O novo governo, aliado ao PTB, conserva traços populistas.
No entanto, a política econômica representa uma alteração profunda em relação
ao modelo precedente. Durante os dois governos Vargas, a prioridade do
desenvolvimento nacional consistiu no crescimento da indústria de base,
produtora de aço ou de fontes de energia, como o petróleo ou a eletricidade.
Naquele modelo, a iniciativa estatal predominava e os recursos para o
crescimento econômico advinham da agricultura de exportação. Pois bem,
Juscelino Kubitschek altera a forma de nosso crescimento industrial,
instituindo o que os historiadores economistas chamam de tripé: a
associação de empresas privadas brasileiras com multinacionais e estatais,
essas últimas responsáveis pela produção de energia e insumos industriais.
A diferença desse modelo em relação ao anterior estava no
fato de os bens duráveis, como foi o caso da produção de automóveis por
multinacionais, passarem a ser o principal setor do processo de
industrialização. Graças ao investimento das empresas estrangeiras, a nova
economia brasileira tornar-se-ia mais independente em relação às crises do
setor agro-exportador. No entanto, o modelo tripé tinha
consequências nefastas. Por disporem de fartos recursos de seus países de
origem, a produção das multinacionais aqui instaladas podia crescer em ritmo
mais acelerado do que a produção de base, implicando assim um aumento das
importações de insumos industriais, fator responsável pelo progressivo
endividamento externo do Brasil. Mais ainda: para estimular a implantação
dessas empresas foram facilitadas as remessas de lucros para as matrizes, o que
implicava no desvio de valiosos recursos da economia brasileira.
A curto prazo, porém, o modelo industrial de Juscelino foi
um sucesso. A economia atingiu taxas de crescimento de 7% e até mesmo 10% ao
ano. Isso permitiu que um ambicioso Plano de Metas -
popularmente conhecido como "50 anos em 5" - alcançasse um
estrondoso sucesso. As rodovias são multiplicadas, o número de hidrelétricas
cresce além do previsto, o mesmo ocorrendo com a indústria pesada. Na área de
produção de alimentos, o presidente estimula uma tendência, existente desde os
anos de 1930, que consistia em ampliar a fronteira agrícola em direção a Goiás
e Mato Grosso - o que, aliás, levou ao extermínio de novos povos indígenas.

-- O que fazer --
Transcreva sem nenhuma alteração o texto sobre o modelo econômico de Juscelino Kubitschek, desde "O novo governo, aliado" até "ou a eletricidade.".

-- Registros extraídos --
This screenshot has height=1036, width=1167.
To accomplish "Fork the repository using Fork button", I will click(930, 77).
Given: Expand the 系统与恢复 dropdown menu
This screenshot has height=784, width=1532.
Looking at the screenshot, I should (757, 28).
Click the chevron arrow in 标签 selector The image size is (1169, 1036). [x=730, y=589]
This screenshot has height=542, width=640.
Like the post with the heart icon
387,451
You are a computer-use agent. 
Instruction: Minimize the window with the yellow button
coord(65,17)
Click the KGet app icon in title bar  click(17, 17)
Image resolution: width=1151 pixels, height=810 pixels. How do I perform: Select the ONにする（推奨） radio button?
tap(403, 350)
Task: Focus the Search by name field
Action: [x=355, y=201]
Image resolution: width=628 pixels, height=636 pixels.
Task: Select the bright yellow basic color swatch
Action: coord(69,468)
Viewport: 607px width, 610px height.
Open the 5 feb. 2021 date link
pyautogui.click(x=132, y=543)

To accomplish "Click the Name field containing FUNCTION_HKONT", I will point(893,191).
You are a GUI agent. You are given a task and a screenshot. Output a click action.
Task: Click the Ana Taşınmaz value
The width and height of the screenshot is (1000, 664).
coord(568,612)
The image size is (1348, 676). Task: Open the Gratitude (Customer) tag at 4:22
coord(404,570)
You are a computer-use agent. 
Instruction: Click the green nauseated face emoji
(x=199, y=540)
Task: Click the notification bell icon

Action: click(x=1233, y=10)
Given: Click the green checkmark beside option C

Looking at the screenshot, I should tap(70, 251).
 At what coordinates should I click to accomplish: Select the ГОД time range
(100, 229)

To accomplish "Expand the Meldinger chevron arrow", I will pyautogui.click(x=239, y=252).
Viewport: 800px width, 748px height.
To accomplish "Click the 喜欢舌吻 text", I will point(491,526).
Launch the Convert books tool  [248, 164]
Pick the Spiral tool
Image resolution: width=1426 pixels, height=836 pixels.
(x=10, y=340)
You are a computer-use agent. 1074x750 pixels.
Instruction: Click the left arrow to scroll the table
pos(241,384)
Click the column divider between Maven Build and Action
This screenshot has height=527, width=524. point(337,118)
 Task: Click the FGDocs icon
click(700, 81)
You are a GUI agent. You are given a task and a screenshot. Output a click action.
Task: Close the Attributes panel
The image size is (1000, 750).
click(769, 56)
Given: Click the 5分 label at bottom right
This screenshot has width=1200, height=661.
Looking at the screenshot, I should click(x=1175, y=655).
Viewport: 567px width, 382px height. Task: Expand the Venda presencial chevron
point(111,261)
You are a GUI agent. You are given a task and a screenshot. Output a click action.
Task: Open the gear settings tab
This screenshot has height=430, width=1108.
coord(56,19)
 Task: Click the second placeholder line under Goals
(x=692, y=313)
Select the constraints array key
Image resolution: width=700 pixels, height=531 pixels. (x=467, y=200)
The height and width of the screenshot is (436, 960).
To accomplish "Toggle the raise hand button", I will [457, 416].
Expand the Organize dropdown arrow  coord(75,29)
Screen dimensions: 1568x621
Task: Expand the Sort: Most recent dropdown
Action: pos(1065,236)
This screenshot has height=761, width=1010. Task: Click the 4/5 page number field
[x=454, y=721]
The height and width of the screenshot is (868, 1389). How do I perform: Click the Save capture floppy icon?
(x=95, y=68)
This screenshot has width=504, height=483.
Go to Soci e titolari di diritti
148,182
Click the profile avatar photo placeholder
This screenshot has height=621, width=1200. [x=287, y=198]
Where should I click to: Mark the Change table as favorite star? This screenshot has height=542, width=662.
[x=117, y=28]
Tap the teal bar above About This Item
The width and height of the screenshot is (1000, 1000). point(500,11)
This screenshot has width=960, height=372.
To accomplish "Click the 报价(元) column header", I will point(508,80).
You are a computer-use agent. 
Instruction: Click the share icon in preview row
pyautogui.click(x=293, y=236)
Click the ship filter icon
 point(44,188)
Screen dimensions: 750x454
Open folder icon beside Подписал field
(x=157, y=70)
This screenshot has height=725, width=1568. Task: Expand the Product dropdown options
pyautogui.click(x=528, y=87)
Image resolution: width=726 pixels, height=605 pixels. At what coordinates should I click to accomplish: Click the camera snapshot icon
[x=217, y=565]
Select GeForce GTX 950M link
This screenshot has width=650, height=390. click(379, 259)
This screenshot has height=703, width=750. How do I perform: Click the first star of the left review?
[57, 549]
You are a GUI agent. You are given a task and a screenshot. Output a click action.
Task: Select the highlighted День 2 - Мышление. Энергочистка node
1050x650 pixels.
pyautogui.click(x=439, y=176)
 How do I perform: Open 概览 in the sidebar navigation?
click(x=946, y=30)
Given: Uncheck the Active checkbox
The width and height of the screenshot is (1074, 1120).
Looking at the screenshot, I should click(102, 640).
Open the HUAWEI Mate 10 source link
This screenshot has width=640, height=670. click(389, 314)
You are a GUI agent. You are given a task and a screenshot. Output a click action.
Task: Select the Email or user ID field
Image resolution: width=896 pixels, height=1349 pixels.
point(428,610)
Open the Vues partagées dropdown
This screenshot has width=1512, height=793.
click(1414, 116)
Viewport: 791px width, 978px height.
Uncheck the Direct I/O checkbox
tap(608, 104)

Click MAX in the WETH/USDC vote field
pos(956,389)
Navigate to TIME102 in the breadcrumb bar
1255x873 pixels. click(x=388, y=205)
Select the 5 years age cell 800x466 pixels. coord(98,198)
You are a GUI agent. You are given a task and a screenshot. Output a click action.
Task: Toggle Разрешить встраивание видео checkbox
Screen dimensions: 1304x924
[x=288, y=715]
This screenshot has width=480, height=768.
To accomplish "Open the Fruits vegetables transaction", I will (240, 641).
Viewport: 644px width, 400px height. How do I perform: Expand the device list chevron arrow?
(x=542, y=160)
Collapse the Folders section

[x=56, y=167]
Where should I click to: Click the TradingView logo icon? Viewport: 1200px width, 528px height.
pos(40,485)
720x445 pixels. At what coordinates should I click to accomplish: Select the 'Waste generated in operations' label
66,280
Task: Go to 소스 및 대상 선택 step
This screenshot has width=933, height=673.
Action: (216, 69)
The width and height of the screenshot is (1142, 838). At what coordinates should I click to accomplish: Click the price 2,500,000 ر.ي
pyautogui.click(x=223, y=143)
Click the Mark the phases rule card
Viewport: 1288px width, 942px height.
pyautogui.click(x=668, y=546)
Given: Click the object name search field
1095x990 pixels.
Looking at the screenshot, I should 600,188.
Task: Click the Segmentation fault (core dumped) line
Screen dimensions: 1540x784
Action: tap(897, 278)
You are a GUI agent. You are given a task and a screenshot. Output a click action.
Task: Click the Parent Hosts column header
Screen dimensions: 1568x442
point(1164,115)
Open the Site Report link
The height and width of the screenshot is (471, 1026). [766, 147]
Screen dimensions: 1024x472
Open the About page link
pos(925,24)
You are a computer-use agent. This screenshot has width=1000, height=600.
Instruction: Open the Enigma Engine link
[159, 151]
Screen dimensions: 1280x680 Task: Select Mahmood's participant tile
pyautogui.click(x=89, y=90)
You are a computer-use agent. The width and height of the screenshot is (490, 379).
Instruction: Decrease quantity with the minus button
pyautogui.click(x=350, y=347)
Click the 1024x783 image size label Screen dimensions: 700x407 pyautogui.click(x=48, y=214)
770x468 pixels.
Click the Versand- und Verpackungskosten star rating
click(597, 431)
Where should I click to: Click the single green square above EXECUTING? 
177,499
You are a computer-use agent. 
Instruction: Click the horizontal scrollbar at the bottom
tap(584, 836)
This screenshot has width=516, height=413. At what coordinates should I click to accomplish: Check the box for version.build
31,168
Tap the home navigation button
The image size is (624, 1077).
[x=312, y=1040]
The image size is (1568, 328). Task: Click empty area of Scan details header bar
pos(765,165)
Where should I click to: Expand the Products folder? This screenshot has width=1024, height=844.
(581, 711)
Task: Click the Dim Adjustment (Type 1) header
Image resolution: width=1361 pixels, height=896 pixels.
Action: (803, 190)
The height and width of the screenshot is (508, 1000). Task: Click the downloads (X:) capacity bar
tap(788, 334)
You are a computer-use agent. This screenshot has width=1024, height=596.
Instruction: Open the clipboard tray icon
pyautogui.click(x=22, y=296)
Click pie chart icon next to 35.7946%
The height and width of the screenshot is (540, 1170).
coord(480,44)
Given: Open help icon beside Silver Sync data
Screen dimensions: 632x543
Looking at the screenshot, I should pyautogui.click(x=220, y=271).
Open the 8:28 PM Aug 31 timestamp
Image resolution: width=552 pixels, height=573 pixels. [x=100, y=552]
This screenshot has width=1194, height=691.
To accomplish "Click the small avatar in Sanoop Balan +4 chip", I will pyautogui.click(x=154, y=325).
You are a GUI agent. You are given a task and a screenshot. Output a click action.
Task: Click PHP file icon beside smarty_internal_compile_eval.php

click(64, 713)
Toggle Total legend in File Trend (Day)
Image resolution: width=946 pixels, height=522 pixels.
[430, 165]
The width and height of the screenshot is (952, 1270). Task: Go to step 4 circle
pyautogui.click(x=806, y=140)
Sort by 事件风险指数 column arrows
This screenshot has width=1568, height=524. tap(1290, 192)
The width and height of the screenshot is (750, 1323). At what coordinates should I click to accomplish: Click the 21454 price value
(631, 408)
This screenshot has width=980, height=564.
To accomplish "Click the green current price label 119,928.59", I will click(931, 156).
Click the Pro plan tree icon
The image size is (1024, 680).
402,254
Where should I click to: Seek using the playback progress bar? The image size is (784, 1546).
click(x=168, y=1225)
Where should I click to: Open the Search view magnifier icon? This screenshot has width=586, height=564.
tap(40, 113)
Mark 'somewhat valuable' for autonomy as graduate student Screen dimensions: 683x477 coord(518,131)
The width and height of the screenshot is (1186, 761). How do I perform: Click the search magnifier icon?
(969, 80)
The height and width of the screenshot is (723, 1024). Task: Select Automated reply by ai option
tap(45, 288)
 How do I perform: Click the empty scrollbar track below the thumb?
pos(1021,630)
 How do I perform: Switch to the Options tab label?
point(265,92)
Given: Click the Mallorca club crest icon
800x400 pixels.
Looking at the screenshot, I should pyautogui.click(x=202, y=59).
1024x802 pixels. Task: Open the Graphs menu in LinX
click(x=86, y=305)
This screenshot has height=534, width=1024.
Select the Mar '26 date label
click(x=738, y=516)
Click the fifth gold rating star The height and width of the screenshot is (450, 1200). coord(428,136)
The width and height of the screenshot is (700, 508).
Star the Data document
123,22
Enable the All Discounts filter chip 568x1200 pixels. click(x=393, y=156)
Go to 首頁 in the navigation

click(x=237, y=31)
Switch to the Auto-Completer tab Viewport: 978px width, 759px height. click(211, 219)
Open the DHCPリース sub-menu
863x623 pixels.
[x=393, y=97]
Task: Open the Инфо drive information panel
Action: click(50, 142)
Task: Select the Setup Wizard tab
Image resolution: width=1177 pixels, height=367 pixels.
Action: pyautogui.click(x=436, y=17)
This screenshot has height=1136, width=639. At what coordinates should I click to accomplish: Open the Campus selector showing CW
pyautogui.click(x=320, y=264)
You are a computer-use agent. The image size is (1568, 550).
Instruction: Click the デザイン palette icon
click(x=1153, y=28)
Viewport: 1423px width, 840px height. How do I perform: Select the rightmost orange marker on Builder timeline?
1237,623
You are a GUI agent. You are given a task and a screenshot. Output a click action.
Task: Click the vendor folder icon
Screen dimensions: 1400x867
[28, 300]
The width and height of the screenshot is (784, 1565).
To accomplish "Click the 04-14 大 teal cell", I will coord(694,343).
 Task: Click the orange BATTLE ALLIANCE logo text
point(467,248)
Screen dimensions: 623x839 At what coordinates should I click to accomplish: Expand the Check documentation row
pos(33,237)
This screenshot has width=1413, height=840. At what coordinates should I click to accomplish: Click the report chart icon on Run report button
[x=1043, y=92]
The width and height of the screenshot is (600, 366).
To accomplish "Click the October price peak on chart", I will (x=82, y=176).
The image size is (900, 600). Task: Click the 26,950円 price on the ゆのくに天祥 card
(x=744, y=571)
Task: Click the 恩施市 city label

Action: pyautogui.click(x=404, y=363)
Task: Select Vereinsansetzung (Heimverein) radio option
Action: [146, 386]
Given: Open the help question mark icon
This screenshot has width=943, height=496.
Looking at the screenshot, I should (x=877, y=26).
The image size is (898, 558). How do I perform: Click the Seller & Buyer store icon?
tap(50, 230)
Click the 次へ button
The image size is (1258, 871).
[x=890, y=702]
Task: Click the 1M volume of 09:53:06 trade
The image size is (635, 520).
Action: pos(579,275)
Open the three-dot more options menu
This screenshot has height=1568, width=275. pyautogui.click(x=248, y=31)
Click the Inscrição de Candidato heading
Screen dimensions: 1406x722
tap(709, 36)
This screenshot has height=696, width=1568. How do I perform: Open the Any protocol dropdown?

-- Resposta escrita --
O novo governo, aliado ao PTB, conserva traços populistas.
No entanto, a política econômica representa uma alteração profunda em relação
ao modelo precedente. Durante os dois governos Vargas, a prioridade do
desenvolvimento nacional consistiu no crescimento da indústria de base,
produtora de aço ou de fontes de energia, como o petróleo ou a eletricidade.